The Instrument of Government was endorsed by the Riksdag of the Estates in July 1634 and subsequently applied across Sweden, although technically it did not have legal force as it was never formally confirmed by either Queen Christina or her successor King Charles X Gustav. Indeed, the latter strongly resented the restrictions it imposed upon his role in the government, and he used the Swedish defeat in the Dano-Swedish War (1658-1660) to argue that the current arrangement was inadequate. He therefore proposed to the 1660 session of the Riksdag that the Instrument be rewritten to give him greater freedom of action, but his efforts came to naught due to his sudden death in February of that year.

The Instrument thus remained in force de facto down to 1680, when Charles Gustav’s son Charles XI used the poor Swedish performance in another conflict, the Scanian War (1675-9), to revive his father’s argument that the only way to ensure the security of the Swedish Empire was by centralising power in the person of the monarch. The Riksdag was convinced, declaring on 1680 that the king "was not to be bound by any instrument of government, only by the laws of Sweden", thereby rendering the Instrument of Government void and establishing an absolute monarchy in Sweden for the first time.

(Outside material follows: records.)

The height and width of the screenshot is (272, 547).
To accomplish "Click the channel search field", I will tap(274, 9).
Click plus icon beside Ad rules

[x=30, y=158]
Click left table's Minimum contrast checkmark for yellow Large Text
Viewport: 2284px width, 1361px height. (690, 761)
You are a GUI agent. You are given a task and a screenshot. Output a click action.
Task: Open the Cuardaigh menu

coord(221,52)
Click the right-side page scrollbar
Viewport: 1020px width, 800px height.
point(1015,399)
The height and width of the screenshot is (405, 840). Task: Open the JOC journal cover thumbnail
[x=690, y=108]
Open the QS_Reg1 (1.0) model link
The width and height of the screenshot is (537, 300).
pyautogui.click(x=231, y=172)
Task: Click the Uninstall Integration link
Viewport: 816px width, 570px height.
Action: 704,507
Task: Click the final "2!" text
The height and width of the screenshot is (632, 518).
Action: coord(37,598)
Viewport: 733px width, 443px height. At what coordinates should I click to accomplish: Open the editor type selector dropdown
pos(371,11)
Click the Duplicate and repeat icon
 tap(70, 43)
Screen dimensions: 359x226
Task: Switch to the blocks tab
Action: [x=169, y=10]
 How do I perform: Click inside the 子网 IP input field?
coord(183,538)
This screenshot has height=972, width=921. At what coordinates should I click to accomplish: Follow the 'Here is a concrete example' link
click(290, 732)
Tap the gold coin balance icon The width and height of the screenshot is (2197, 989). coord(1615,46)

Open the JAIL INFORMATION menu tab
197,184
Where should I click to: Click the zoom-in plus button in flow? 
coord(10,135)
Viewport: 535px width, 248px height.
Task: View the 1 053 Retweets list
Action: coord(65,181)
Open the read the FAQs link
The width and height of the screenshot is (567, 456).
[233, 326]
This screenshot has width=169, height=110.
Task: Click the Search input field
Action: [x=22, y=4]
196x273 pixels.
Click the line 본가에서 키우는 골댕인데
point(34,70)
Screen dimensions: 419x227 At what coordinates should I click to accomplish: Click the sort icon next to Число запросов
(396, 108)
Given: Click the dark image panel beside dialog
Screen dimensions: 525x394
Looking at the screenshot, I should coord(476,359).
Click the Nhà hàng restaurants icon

Despite the introduction of absolutism, Charles XI continued to implicitly accept many of the limits on royal power laid out in the Instrument of Government. His son and successor Charles XII was less sensitive, especially toward the end of his reign, when the strains imposed by the Great Northern War led him to rule in an increasingly high-handed and autocratic fashion. His arbitrary interference in the business of government and his refusal to take advice from his officials led to mounting frustration with the absolutist system, and after the king's death in 1718 it was overthrown and replaced by a constitutional monarchy. The document drawn up to articulate the new system was inspired by the 1634 Instrument of Government, and was given the same title (see Instrument of Government (1719)), although it differed from its predecessor in that it was explicitly intended to function as a constitution.

==See also==
- Axel Oxenstierna
- Charles XI of Sweden
- Instrument of Government (1719)

==Sources==
- Åberg, Alf (1994). "Karl XI"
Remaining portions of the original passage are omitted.